## [WORK ORDER]
Quote the lines below from the one containing "特集 (319, 57)" to the final line, both ends included; exclude the pictures.

## [GIVEN ENTRIES]

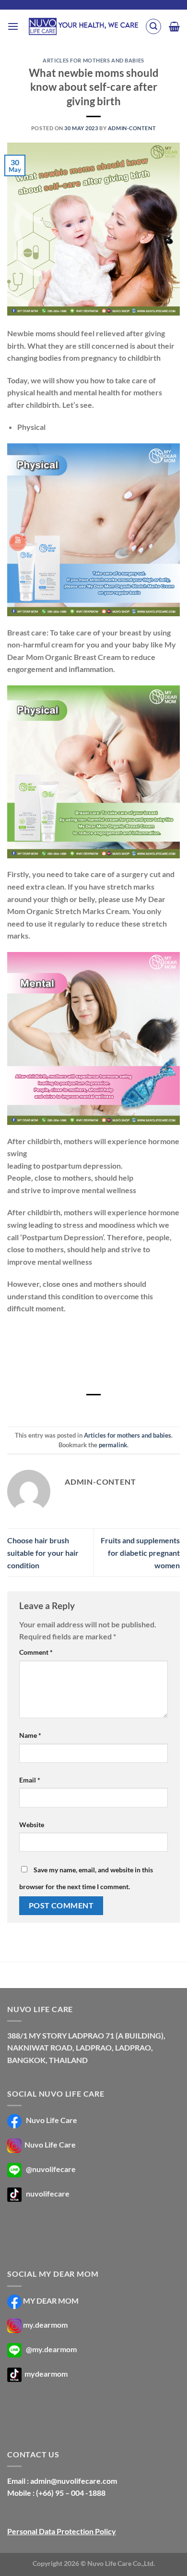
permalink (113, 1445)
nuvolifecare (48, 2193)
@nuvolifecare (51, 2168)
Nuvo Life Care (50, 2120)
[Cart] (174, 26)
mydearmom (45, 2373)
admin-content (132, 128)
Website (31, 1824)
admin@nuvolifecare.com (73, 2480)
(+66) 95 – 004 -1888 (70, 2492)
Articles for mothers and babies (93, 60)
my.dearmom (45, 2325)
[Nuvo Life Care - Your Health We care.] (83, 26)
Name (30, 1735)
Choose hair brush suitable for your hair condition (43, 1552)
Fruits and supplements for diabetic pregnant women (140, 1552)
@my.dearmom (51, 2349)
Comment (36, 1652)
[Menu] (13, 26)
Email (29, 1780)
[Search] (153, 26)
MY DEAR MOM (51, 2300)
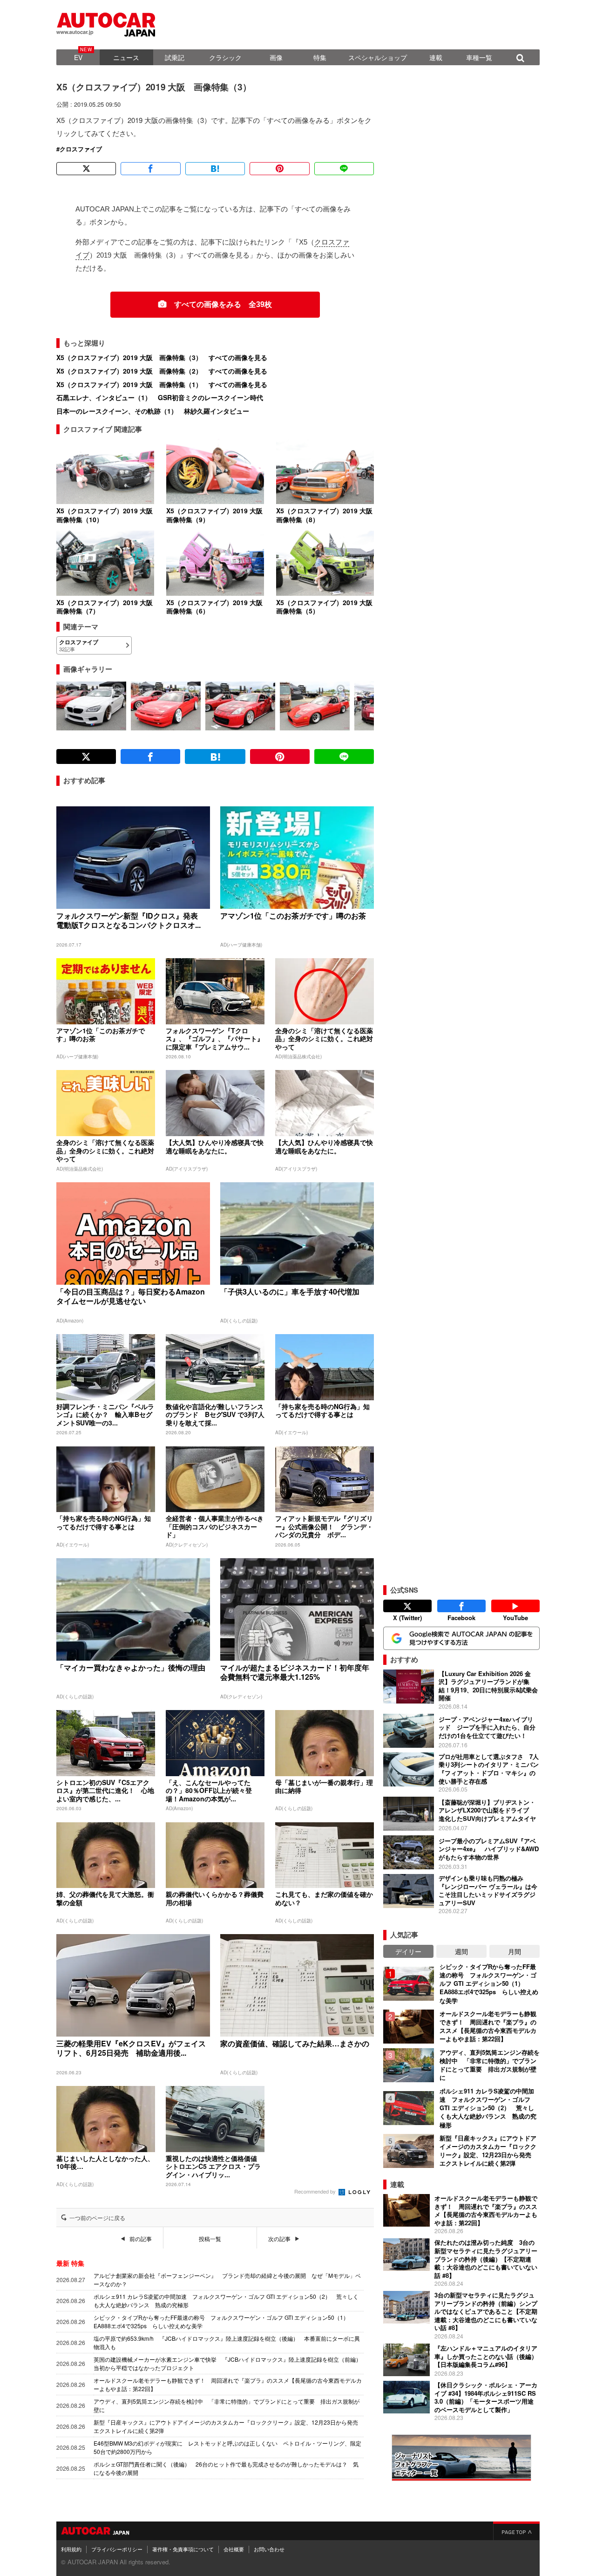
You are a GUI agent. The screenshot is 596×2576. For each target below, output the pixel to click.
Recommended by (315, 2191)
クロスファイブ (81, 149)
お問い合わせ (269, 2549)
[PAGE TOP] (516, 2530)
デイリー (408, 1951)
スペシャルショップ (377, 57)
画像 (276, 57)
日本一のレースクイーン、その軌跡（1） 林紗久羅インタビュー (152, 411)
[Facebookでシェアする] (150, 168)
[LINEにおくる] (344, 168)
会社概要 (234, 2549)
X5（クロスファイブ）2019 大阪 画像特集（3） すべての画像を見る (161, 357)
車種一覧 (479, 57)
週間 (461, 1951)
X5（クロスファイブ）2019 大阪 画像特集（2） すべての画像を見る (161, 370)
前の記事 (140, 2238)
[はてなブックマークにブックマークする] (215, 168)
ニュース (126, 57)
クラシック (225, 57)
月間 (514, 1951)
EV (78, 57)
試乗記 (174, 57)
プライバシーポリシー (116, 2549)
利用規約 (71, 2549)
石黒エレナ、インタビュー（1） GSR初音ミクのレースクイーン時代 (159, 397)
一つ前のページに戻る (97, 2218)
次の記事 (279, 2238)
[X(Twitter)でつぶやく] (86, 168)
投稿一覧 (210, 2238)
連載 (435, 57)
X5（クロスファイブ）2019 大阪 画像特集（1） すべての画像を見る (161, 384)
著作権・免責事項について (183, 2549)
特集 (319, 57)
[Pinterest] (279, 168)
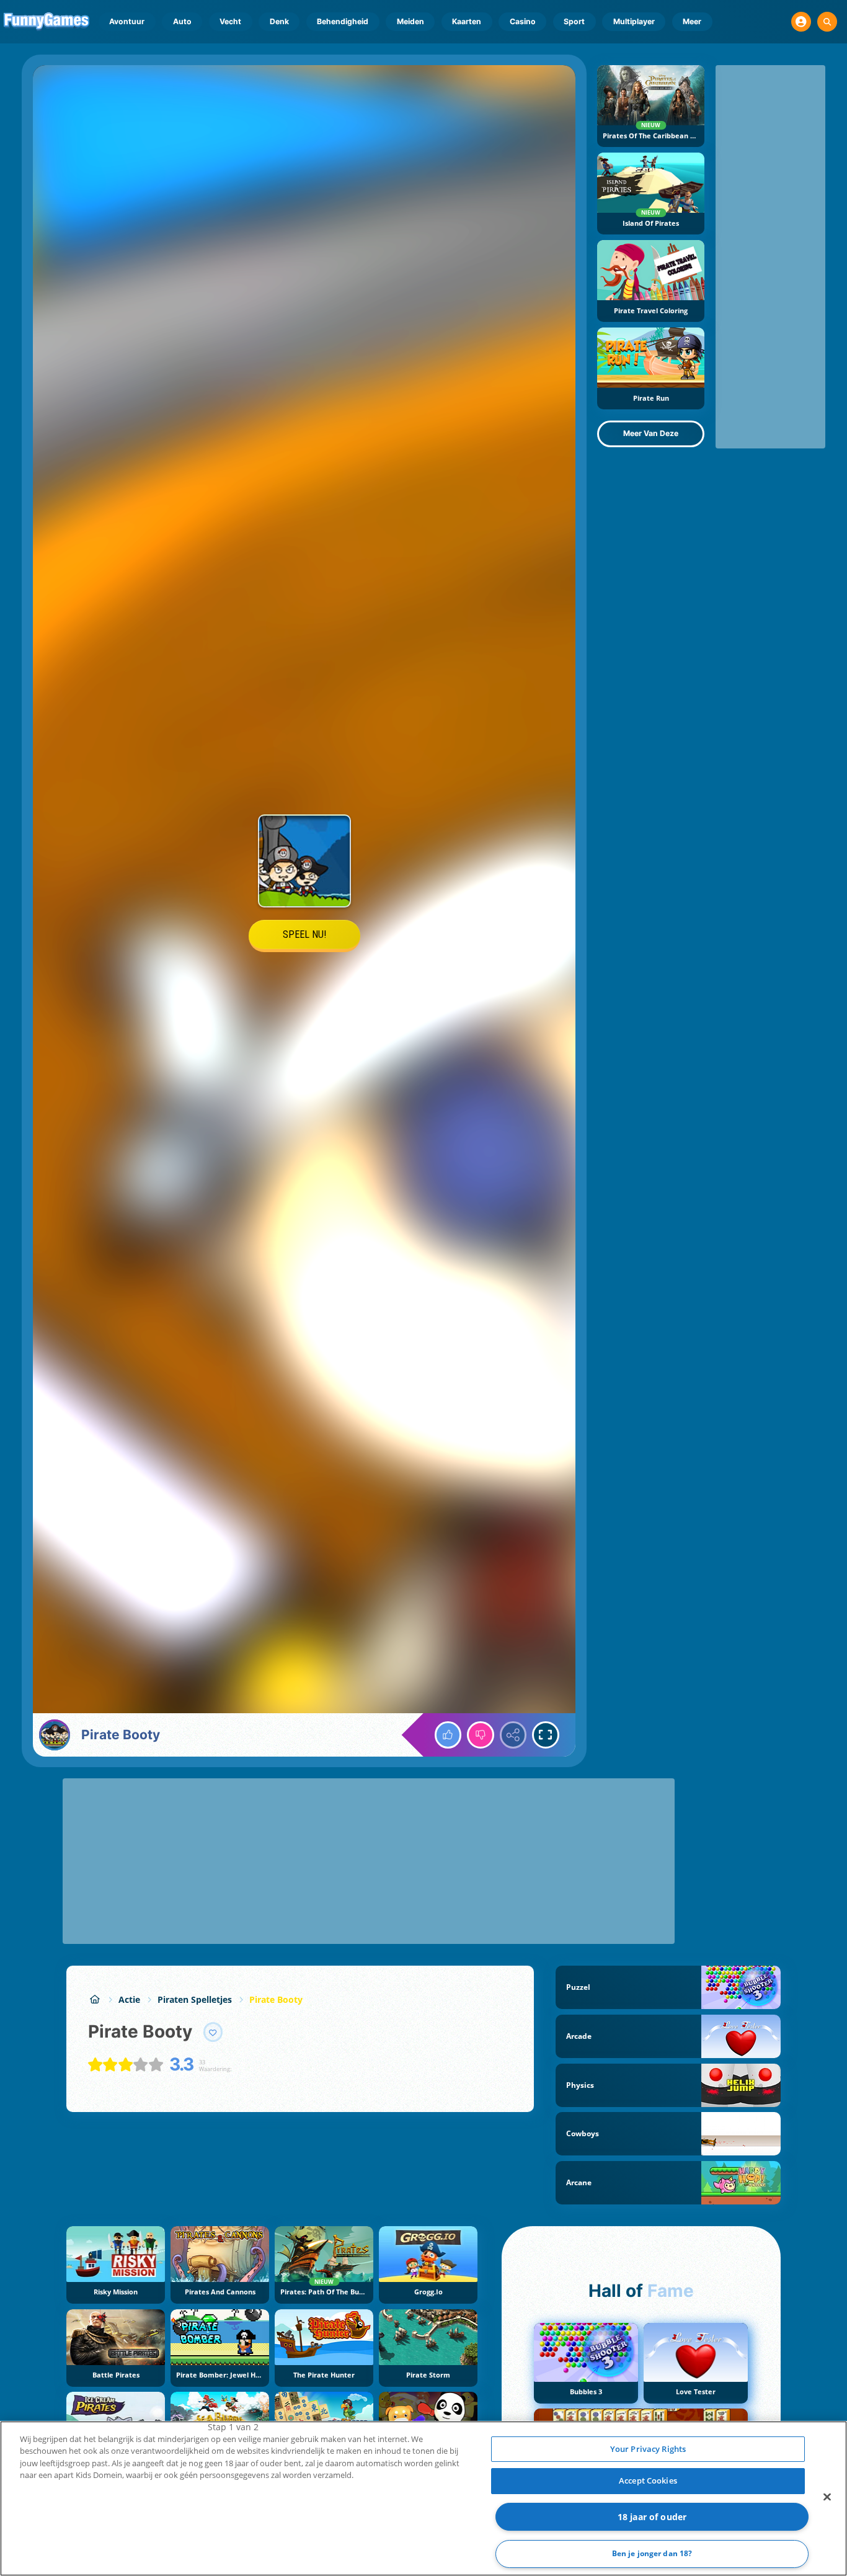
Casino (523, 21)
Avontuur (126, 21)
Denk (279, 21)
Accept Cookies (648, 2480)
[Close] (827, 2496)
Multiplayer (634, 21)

## [RESPONSE TO THIS EXERCISE]
特集 (319, 57)
[Pinterest] (279, 168)
Casino (523, 21)
Avontuur (126, 21)
Denk (279, 21)
Accept Cookies (648, 2480)
[Close] (827, 2496)
Multiplayer (634, 21)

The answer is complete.